The U.S. Entity Regional Recommendation for the Future of the Columbia River Treaty After 2024 was developed by the U.S. Entity in collaboration and consultation with the region’s four states, federally recognized tribes and a variety of stakeholders through an extensive, multiyear process known as the Columbia River Treaty Review.
“We appreciate the extensive involvement and input of the region in developing a recommendation that reflects the region’s many important interests for consideration by the State Department and the Administration,” said Brigadier General John Kem, Commander of the Corps’ Northwestern Division and U.S. Entity member.
The final recommendation submits that the Pacific Northwest and the nation would benefit from modernization of the Treaty post-2024. It begins by identifying regional goals for the future of the Treaty post-2024. It includes general principles underlying this recommendation, followed by more specific recommendations related to several Treaty elements. It also identifies matters related to possible post-2024 Treaty implementation for consideration through domestic processes.
The final recommendation supports a modernized Treaty that would simultaneously:
• better address the region’s interest in a reliable and economically sustainable hydropower system and reflect a more reasonable assessment of the value of coordinated power operations with Canada;
• continue to provide a similar level of flood risk management to protect public safety and the region’s economy;
• include ecosystem-based function as one of the primary purposes of the Treaty; and
• create flexibility within the Treaty to respond to climate change, changing water supply needs and other potential future changes in system operations while continuing to meet authorized purposes such as navigation and irrigation.
• Under the original Treaty, either Canada or the United States may unilaterally terminate most provisions of the Treaty as early as September 2024, with a minimum of 10 years’ notice; hence the focus on 2014 and 2024.

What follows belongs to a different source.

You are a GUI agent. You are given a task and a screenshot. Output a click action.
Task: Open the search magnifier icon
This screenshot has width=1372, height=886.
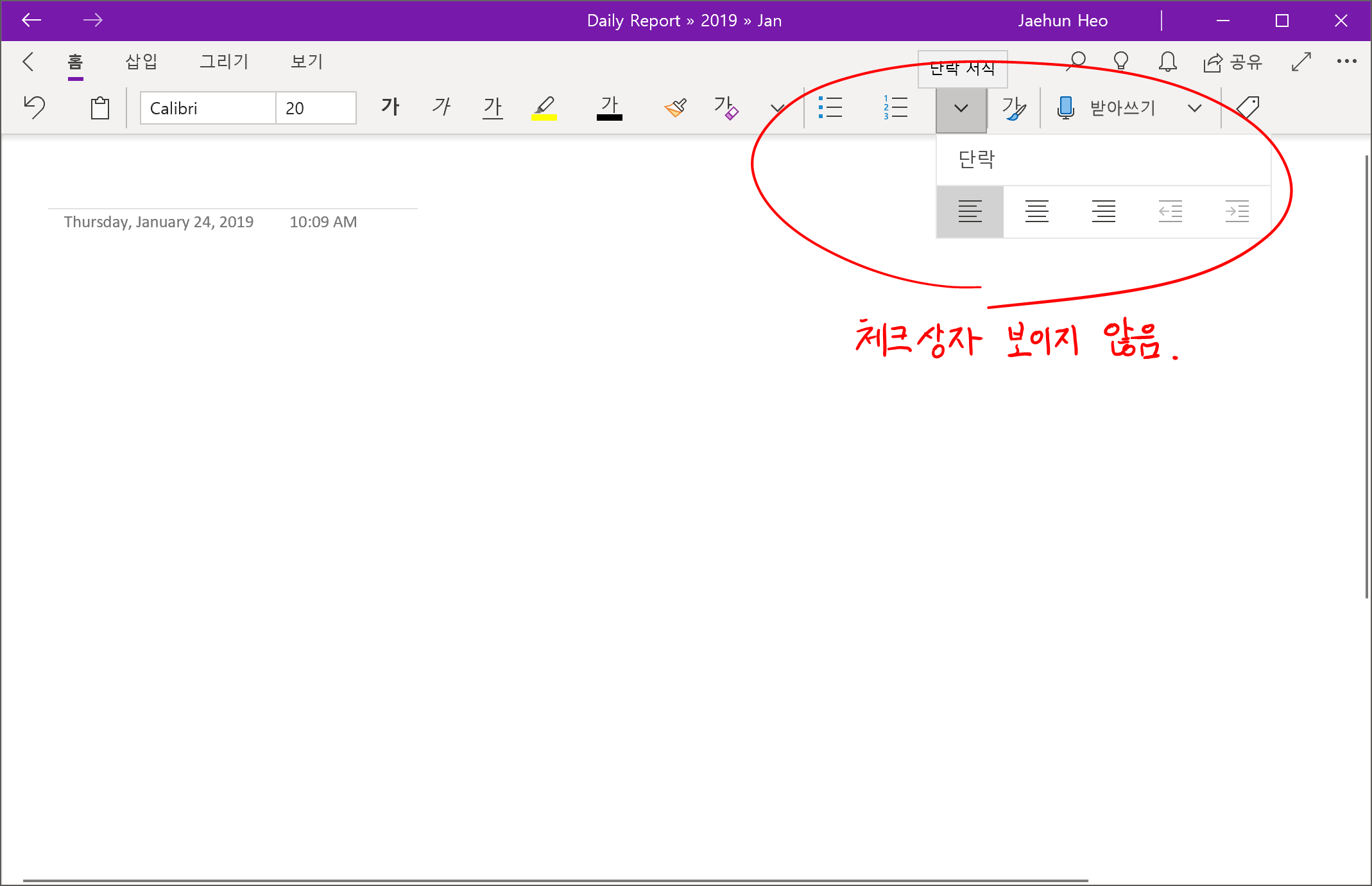pos(1076,62)
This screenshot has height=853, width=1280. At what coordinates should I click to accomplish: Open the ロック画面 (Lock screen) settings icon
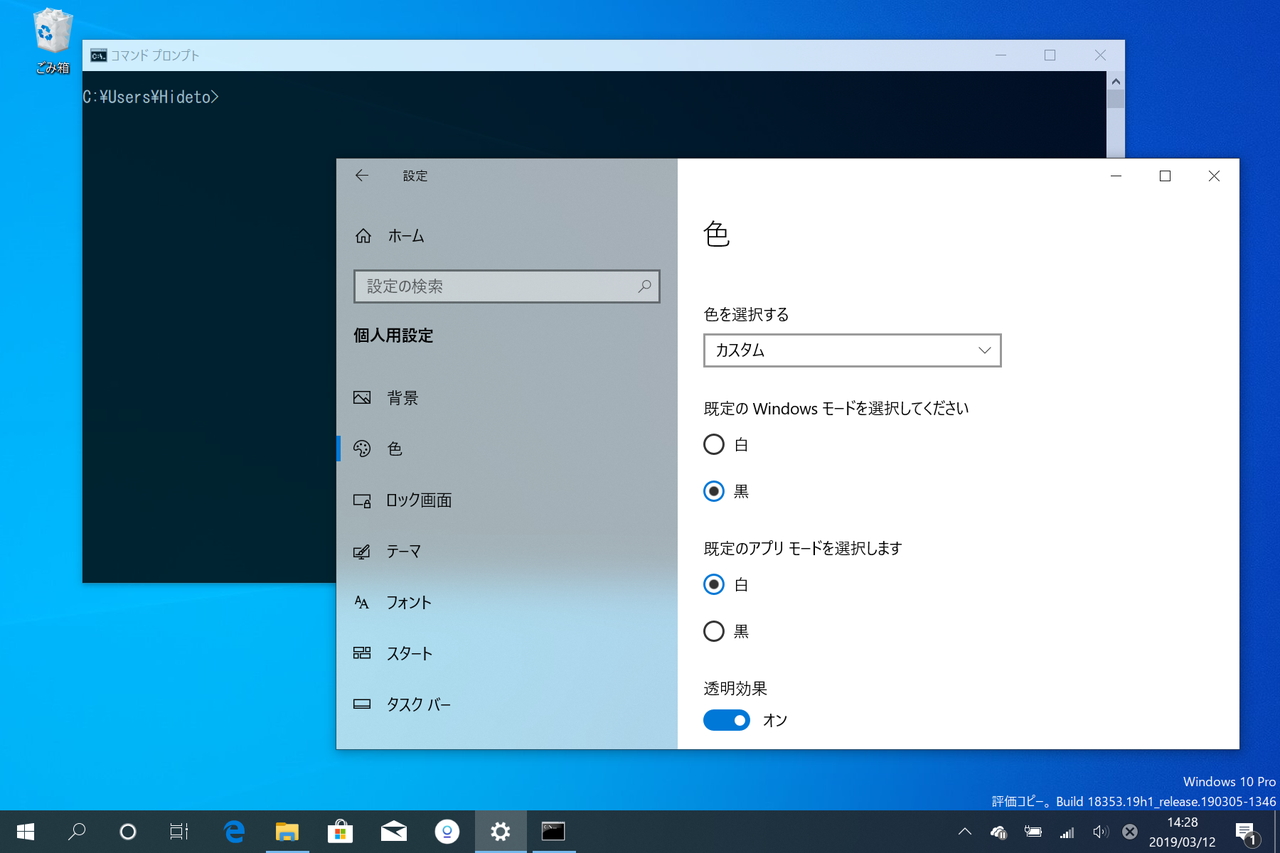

Now that the final recommendation has been delivered to the U.S. Department of State, the U.S. government will formally take up the question of the Columbia River Treaty. That process will be a federal, interagency review under the general direction of the National Security Council on behalf of the President. The Department of State has been designated as the agency to coordinate and oversee this process on behalf of the National Security Council.